BALTIMORE | Minutes after romping to a record victory in the Kentucky Oaks aboard Rachel Alexandra, jockey Calvin Borel had no doubt the filly would've been able not only to run with the colts in the Kentucky Derby - but also beat them.
"She's the greatest horse I've ever been on in my life," Borel said.
Coming from a man who rode Street Sense to a victory in the 2007 Derby, that was high praise. But Borel's real praise for Rachel Alexandra came the week after he won the Kentucky Derby with 50-1 shot Mine That Bird - because in Saturday's Preakness he'll ride Rachel Alexandra. And while jockeys who won the Derby have been replaced, this marks the first time a winning jockey has chosen to ride a different horse in the Preakness.

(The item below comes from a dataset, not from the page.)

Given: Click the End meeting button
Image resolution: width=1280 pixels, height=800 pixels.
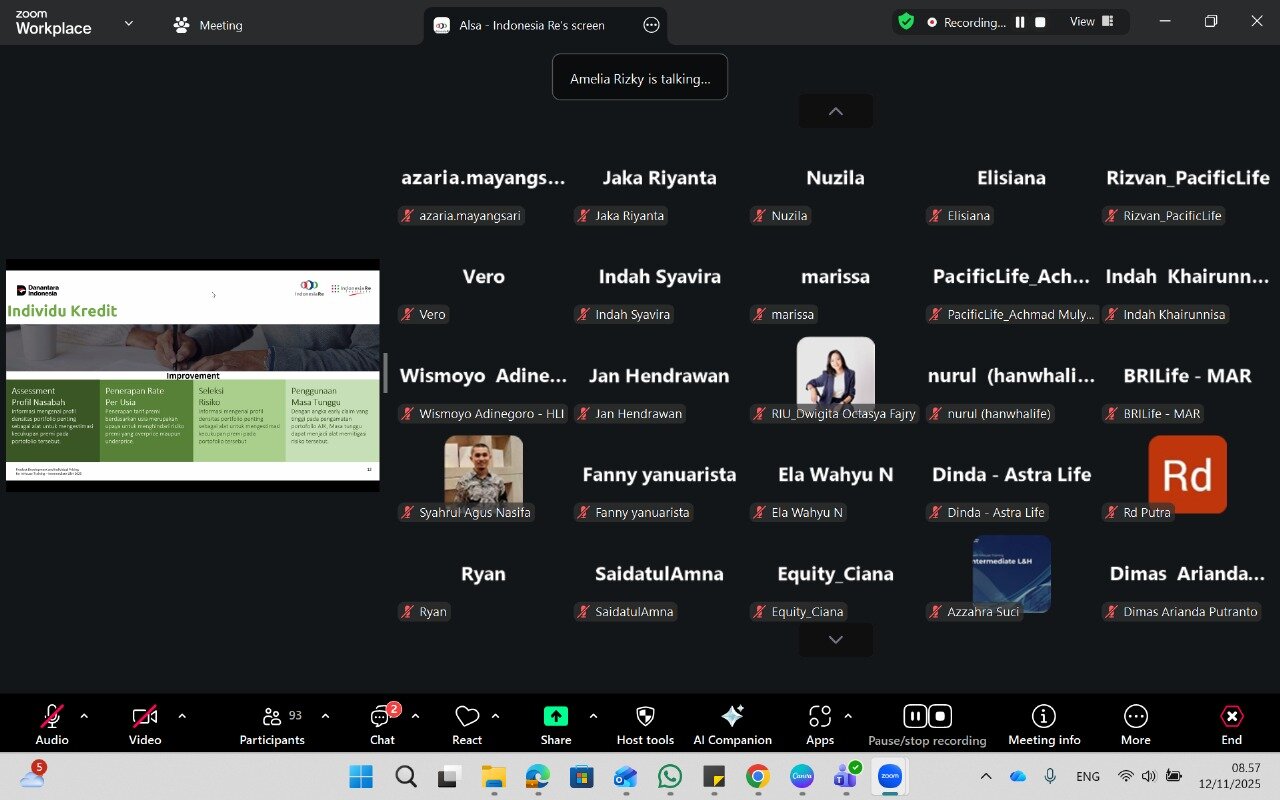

But with his words and deed, Borel made it clear his decision wasn't a hard one.
"She's a once-in-a-lifetime horse," Borel said.
Perhaps even once-in-a-century. No filly has won the Preakness since 1924, and only three have even been in the field in the past 70 years. And Borel isn't alone in his acclaim for Rachel Alexandra. She is expected to be made the morning-line favorite after Wednesday's draw despite a field that includes five Derby runners - including Mine That Bird.
There's no precedent to Borel's decision to hop from Mine That Bird to Rachel Alexandra, but there is certainly plenty of evidence why Borel chose her, why she could become just the fifth filly to win the Preakness and why she is striking fear into other trainers at Pimlico.
"Only the Lord knows, probably, how good Rachel Alexandra is," Friesan Fire trainer Larry Jones said. "Anytime that a horse is as fast as her, you wish you didn't have to run against them."
Borel's trip in the Kentucky Derby in which he guided Mine That Bird from first to last along the rail was as close to perfect as a horse could get in such a crowded race. But the 42-year-old's run a day earlier with Rachel Alexandra looked almost effortless. He never even had to ask the filly to pick up speed as she zipped past her rivals en route to a 20 1/4-length victory.
She'll take an unusual path to try to prove just how good she can be. Rachel Alexandra is the first Kentucky Oaks winner to be entered in the Preakness, meaning she also would be the first horse to pull off the Oaks-Preakness double. Nellie Morse, the 1924 Preakness winner, was the last horse even to compete in both races.
But Jess Jackson, owner of 2007 and 2008 horse of the year Curlin, bought Rachel Alexandra soon after her Oaks romp and pointed her toward the second jewel of the Triple Crown.
And while owners and trainers stopped short of blocking the super filly from entering the race (by throwing other horses into the field), her entry didn't bring a lot of joy to those already on the Triple Crown trail.
"When I first heard she was running, I was a little disappointed 'cause after the Derby I thought I had a real good chance of winning this race," Papa Clem trainer Gary Stute said. "But I believe in God, and whatever happens happens. All I can worry about is my horse."
It seems like everyone on the Pimlico backstretch is worried about two horses - theirs and Rachel Alexandra, who is scheduled to arrive at the stakes barn early Wednesday afternoon.
And while there is trepidation about facing a horse that has shown as much skill as Rachel Alexandra, this will be her first race against colts.
"That filly's a really nice filly. I like the way she won last time," said jockey Gabriel Saez, who will ride Friesan Fire in the Preakness. "But she never ran against the boys. Let's see. It's gonna be a little more pressure on her this time."
Pressure and expectations are nothing new for Rachel Alexandra and Borel. The two are unbeaten in five races together, and their Oaks triumph put Rachel Alexandra in the discussion of great fillies in horse racing history along with 2007 Belmont winner Rags to Riches and the undefeated Zenyatta.
"This filly here is something that we haven't seen in horse racing for a while," Jones said. "This filly might go down in the record book as being one of the nicest to ever [to be saddled for a Triple Crown race]."
And while trainers have expressed a desire not to have their horses compete against Rachel Alexandra, they recognized a filly making history in the Preakness would benefit the sport.
"It's great for horse racing as a whole," Stute said. "We need a little shot in the arm, and hopefully she'll do it."